壇上に並ぶのは、イヴァン・ヴァゾフ国立劇場『カリギュラ』を演出した、ブルガリアのディアナ・ドブレヴァ氏。自身の半生を描いた『私のコロンビーヌ』を演出・出演した、コロンビア出身・スイス拠点のオマール・ポラス氏。そして回遊型演劇『星座へ』を上演した、南アフリカのブレット・ベイリー氏。

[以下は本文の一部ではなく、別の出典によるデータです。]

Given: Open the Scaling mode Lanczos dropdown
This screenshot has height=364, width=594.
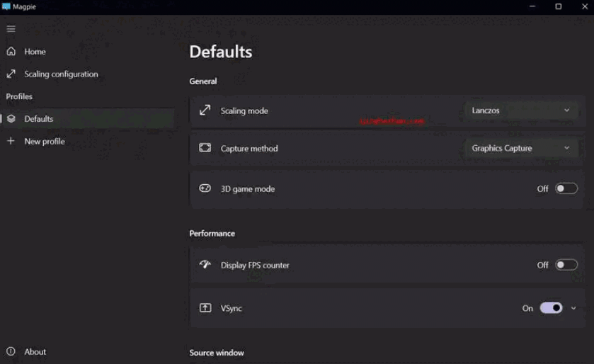Looking at the screenshot, I should (520, 110).
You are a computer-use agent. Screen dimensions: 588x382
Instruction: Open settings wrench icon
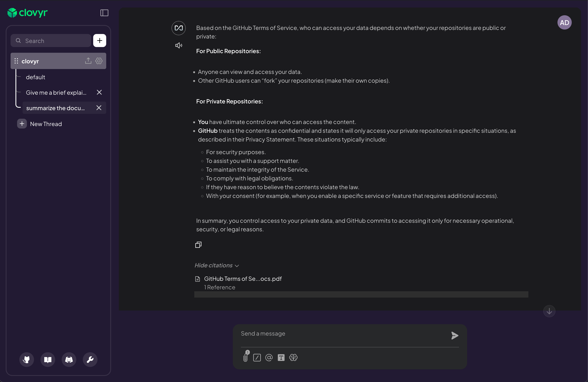[90, 359]
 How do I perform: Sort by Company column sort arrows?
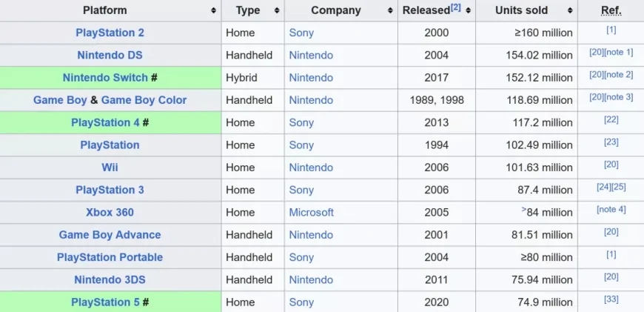click(x=389, y=10)
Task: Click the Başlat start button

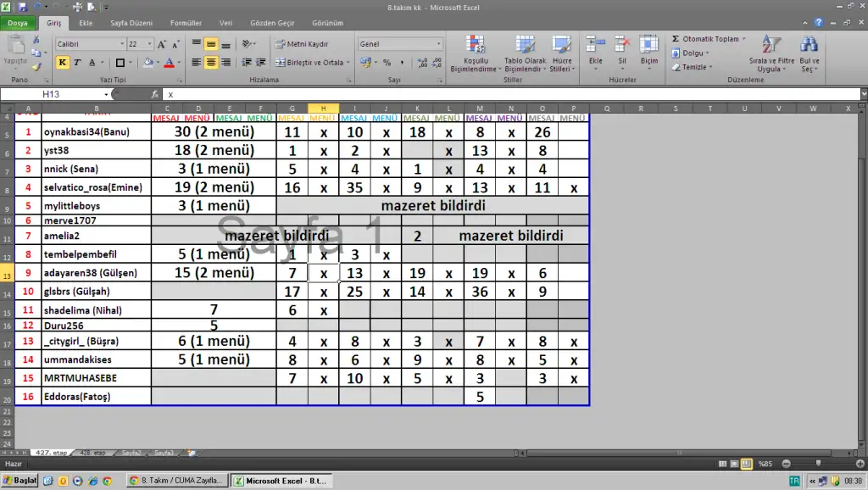Action: 19,481
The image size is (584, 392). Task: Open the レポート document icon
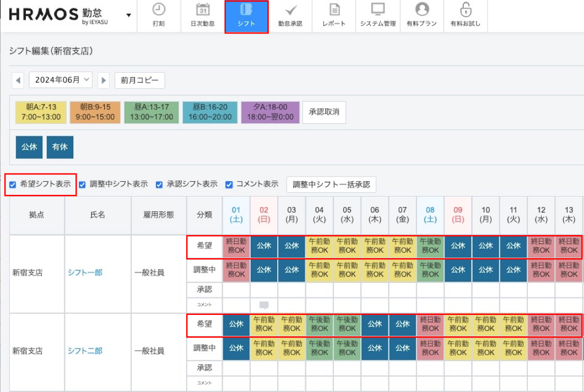334,10
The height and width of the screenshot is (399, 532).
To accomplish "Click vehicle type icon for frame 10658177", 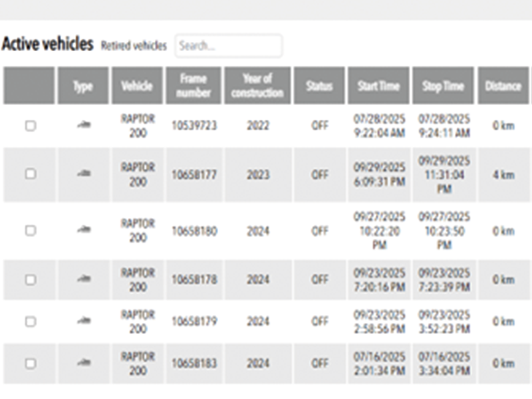I will point(83,174).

▲左から:司会を務めた中井美穂、ブレット・ベイリー、宮城聰、ディアナ・ドブレヴァ、オマール・ポラス
コロナ禍という「荒波」を超えて
しかしこの集合、簡単に実現したものではなかったようだ。まずは『カリギュラ』チームが、到着初日からさまざまなハプニングやトラブルに見舞われた。

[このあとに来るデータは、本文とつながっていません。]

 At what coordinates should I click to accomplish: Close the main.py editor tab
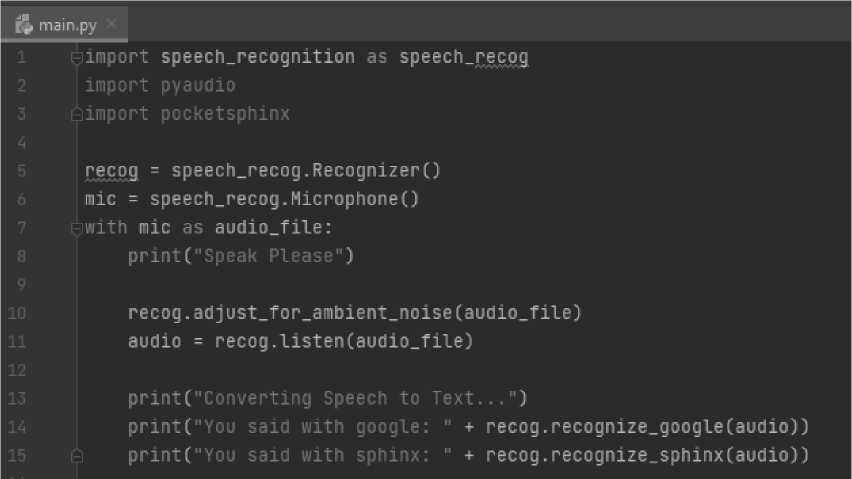click(110, 23)
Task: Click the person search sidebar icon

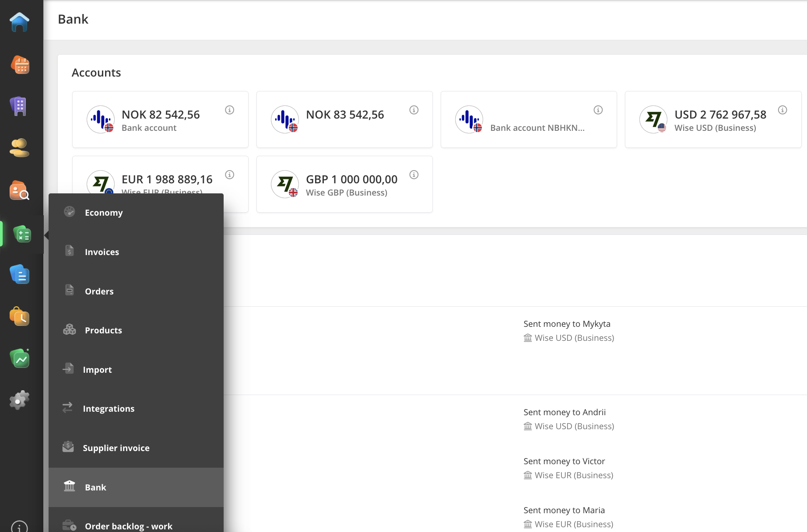Action: coord(19,190)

空港に着いてすぐ、主役を演じる俳優が隔離施設へ送られ、どこへ行ったのか把握できない状況に。「絶対に日本で公演はしたくない。もう帰りたい」と電話で訴える俳優を何とかなだめたものの、今度は上海のロックダウンの影響で船便が遅れ、舞台装置も衣裳も日本まで届かないことが判明。
ディアナ・ドブレヴァ:
その日はもう死んでしまおうかと思いました(笑)。でも最終的にSPACのスタッフの皆さんが、たったの2日間で、すべての衣裳も縫ってくれたし、装置も作ってくれて。もう全部、提供してくださったんです。本当に、心の底から感謝しています。
▲『カリギュラ』静岡芸術劇場
▲千穐楽後に舞台上にて
続いてコロンビア出身、現在はスイスを拠点に活動する演出家オマール・ポラス氏。SPACとは20年以上の付き合いになり、過去10回ほど来日している。だが日本の観客の前で、自分が舞台に立つのは初めて。それは、オマール氏にとっても特別な体験だったようだ。
オマール・ポラス:
この作品を通じて、ここ静岡で、皆さんと自分の人生の物語を分かち合えるのは本当に最高の経験です。ですがSPAC俳優の皆さん、宮城さん、ディアナさん、そして演劇業界の皆さんが客席にいると思うと、ちょっと、かなり、緊張しました。とはいえ気持ちのよい緊張でしたが。
中井美穂:
私も昨日拝見して、全ての劇場でこのお話をやればいいのに!って思ったんですよね。特に「宮城さんもこれ(自身の半生の舞台化)をやってみたらいいのに」って。
宮城聰:
でも、オマールさんのような波瀾万丈の人生じゃないですからね(笑)。彼は今フランス語でしゃべり、芝居もフランス語でやっていますが、もともとはスペイン語が母国語なんです。「故郷を失う」というよりも「世界が故郷になっていく」、そんな生き方をされている。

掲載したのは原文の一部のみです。